Weil ich das gestern eilig hatte, hatte ich nicht bis zum dritten Satz in §1 gelesen und das mit dem MW1 & MW2 nicht gelesen. Aber das hat Zottel schön aufgegriffen - danke Zottel.

Du sagst es nicht explizit, aber ich gehe davon aus, dass Du S7-GRAPH benutzt für Deine Schrittkette - oder nennst Du die Art das Programm abzuarbeiten nur so? Wenn Du mit GRAPH arbeitest ist es sinnvoll so viel wie möglich innerhalb von GRAPH zu machen. Selbstverständlich kann man aus GRAPH FBs und FCs mit CALL aufrufen aber wenn man überwiegend so arbeitet dann verschenkt man viele der Möglichkeiten von GRAPH insbesondere was das Beobachten vom Program ablauf angeht - dann hättest Du es genau so gut (und günstiger - da spricht der Schotte schon wieder  ) in STL machen können.
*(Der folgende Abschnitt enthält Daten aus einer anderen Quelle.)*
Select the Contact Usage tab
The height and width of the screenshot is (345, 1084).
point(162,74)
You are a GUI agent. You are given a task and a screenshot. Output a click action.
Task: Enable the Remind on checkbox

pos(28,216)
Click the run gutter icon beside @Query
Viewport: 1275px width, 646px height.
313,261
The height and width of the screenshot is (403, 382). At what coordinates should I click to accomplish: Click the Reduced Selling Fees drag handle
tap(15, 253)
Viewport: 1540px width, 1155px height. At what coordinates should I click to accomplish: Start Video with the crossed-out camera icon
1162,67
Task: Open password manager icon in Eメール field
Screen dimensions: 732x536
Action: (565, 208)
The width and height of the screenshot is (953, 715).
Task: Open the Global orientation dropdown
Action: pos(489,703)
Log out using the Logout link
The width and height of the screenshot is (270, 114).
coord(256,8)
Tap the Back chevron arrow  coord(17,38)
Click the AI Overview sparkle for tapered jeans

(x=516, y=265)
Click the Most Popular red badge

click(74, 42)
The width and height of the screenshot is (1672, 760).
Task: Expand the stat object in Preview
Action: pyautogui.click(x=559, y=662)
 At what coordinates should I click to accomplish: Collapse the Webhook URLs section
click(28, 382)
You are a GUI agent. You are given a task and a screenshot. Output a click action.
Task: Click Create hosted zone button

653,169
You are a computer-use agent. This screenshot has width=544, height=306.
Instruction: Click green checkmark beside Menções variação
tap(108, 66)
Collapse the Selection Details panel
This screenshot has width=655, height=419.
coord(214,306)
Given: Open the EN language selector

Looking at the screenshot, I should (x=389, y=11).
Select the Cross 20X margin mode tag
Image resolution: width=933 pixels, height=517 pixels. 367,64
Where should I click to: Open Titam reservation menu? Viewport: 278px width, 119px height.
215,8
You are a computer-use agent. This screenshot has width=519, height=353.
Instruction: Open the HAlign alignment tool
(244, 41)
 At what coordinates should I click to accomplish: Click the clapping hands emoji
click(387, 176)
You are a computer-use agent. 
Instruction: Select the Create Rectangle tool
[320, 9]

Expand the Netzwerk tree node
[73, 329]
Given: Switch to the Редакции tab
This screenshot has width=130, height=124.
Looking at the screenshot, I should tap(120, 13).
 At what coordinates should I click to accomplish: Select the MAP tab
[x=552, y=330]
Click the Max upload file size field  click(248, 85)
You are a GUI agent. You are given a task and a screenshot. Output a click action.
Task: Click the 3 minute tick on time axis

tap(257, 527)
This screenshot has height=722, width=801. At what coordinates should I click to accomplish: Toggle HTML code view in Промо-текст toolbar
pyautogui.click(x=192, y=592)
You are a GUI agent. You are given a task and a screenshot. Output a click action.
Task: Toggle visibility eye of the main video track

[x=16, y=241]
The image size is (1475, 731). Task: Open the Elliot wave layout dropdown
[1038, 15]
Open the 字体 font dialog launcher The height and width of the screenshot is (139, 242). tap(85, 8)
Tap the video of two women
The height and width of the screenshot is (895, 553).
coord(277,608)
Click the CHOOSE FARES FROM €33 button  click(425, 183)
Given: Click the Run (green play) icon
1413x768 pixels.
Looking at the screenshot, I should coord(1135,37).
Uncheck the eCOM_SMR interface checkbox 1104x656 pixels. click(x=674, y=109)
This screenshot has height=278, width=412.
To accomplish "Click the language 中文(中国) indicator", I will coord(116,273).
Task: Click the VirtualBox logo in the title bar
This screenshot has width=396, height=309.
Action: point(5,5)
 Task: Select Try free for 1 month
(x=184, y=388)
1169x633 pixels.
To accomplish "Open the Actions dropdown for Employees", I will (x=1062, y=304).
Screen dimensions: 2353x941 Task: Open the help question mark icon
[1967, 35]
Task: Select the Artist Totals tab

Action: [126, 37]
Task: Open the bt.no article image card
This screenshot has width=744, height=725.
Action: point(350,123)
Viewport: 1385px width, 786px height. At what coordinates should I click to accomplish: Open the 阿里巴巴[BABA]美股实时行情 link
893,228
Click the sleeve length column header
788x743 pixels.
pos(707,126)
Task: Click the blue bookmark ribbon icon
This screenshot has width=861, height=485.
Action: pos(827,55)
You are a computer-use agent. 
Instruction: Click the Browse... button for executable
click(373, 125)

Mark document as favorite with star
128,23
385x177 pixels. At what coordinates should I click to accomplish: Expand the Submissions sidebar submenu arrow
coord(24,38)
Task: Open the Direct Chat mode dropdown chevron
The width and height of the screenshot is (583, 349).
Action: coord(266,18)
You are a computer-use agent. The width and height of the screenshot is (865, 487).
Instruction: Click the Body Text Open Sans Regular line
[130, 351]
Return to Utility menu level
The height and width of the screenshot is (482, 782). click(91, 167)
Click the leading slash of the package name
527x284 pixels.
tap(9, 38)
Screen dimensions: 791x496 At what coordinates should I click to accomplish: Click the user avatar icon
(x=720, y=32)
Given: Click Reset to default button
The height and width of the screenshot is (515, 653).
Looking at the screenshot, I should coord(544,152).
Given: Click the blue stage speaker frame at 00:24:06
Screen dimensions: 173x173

Es wäre vielleicht nicht schlecht wenn Du mindest teilweise Dein Code posten könntest, im Moment ist es mir nicht ganz klar genau was Du machst


----------



## MSP (26 August 2005)

Hallo,

erstmal ein dickes DANKE an Zottel, das mit dem Speicher war mir in der Tat nicht so bewusst!

Zu Grapg, ja wir arbeiten mit Graph, dort erstellen wir bzw haben vor die Ketten für das Ein- und Auslagern im Automatikmodus sowie den Handbetrieb zu programmieren.

In den einzelnen Schritten rufe ich dann jeweils einen FB oder FC auf der einzelnen Funktionen abarbeitet, wie zB das Zulaufband, die X- oder Y-Achse etc.

Der Gedanke dahinter ist eigendlich das Programm Modular zu halten und die SK so kurz wie möglich, aber soweit das bis jetzt gelungen ist bei Uns scheint das doch nicht zu gehen.

Die Gedanken gehen auch schon in die Richtung das ganze als komplette Kette ohne die FB / FC-Aufrufe zu erstellen, entweder in Graph oder AWL.

Da wir jedoch im Unterricht nur mit Möller / Sucosoft arbeiten und kein Stück Siemens / Step7, müssen wir uns alles im Moment selber erarbeiten und raussuchen 

Den Code würde ich gerne posten, jedoch habe ich schon Wochenende und der Laptop mit Step7 drauf ist in der Schule an der Anlage  :? 

Gruss,
Michael


----------